King Sunny Adé is the kind of man that you want to shower with wads of cash. Last night, in the Calderwood Courtyard of the Museum of Fine Arts, the crowd did just that.

It started when King Sunny Adé and his African Beats were locking in to their eighth number, an unusually chromatic nugget with a shuffling but insistent dance beat. A small crowd, which had spent the majority of the show dancing in isolation in the wings, lined up in front of the stage with hands full of dollar bills. They filed past the band, one at a time, each dropping his or her allotment of cash at Sunny Adé's feet.

Their offering initially set the crowd at ill ease. But the gesture seemed to receive a seal of approval when an older man, dressed head to toe in traditional Nigerian attire, penetrated the stage's meager defenses and made it rain dollar bills over Sunny Adé's head. That opened the floodgates, and the cash started rolling in.

"Thank you for the money giving," Sunny Adé told the crowd. "It reminds me of [being] in Africa."

If the feeling wasn't exactly mutual—the Calderwood Courtyard has the ineffaceable stateliness of Boston wealth—it echoed a sentiment that wafted through the cool twilight air. Friendliness and joy. "Are you feeling alright?" Sunny Adé asked. We were. "Feels so good up here, too," he replied.
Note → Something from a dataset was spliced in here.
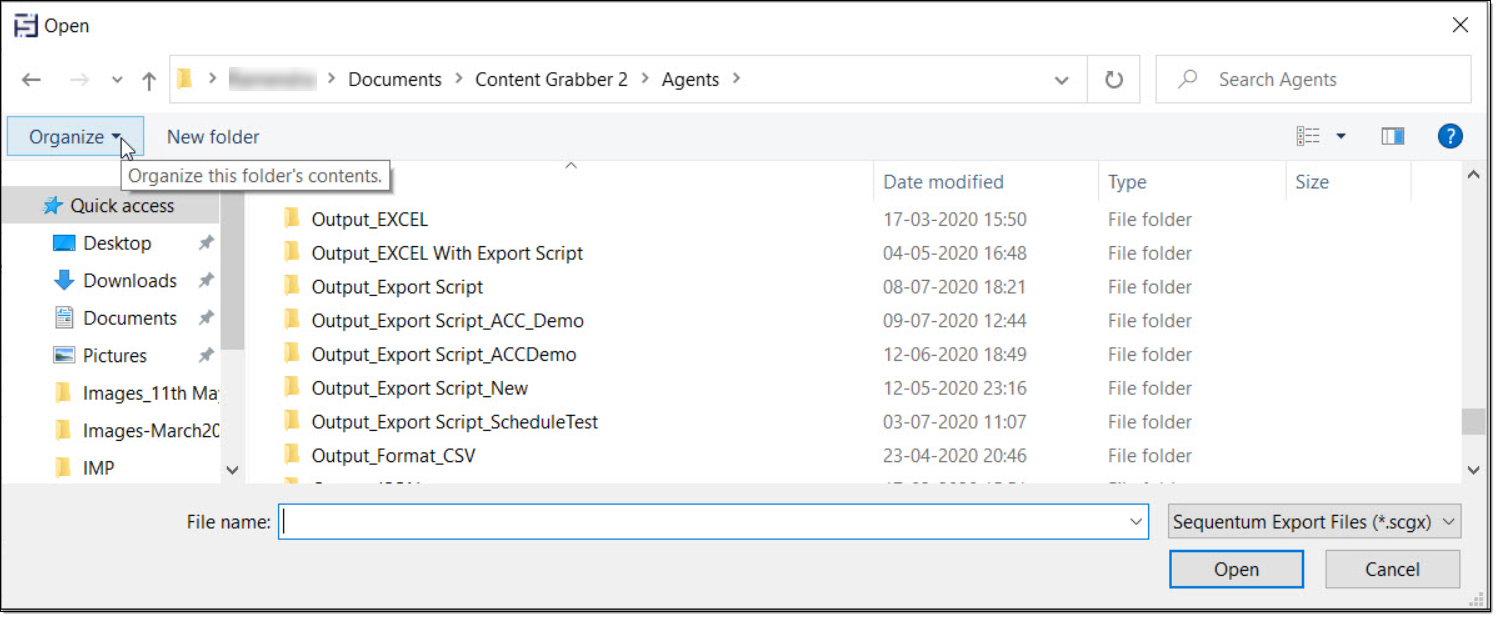Sort by Date modified column header
This screenshot has width=1496, height=617.
pyautogui.click(x=943, y=182)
King Sunny Adé and his African beats play juju music, a fusion of Nigerian Yoruba drumming, highlife, and about a dozen other genres. Last night's band featured five percussionists and three singers, which you'll need when your music includes both unadorned polyrhythms and a cappella call and response harmonies. It's dance music, so it has to have a solid anchor, and the hardest job of the night was probably sitting behind the drum kit. It can't be easy to marshall the rhythms of a band that mostly consists of other drums.

Since juju is a polyglot gumbo, an imaginative ear could hear all kinds of things last night. Disco, certainly, if only by way of "Soul Makossa," but also, weirdly, Chicago house. The keyboardist had a way of running through chord changes with one hand on his Korg's pitch shifter. There was even a moment, after the band had sped up to a breakneck tempo, when everybody slowed the beat to a slow and slurred standstill. Band members lurched across the stage like they were drunk—a joke—but the music they played sounded just like the postrock act Tortoise.

By the end of the evening, not a body remained in the folding chairs and picnic blankets spread across the courtyard. Everybody was dancing and clapping along with the music. (One advantage of polyrhythms? When a crowd starts clapping arrhythmically, there's a greater chance that any given member will be on beat.) Sunny Adé felt the crowd's energy and gave us some instructions.

"Men, ladies, things," he said, "let's bring the roof down." He looked up into the empty sky and changed his mind. "Don't bring the sky down. That would be bad for everybody."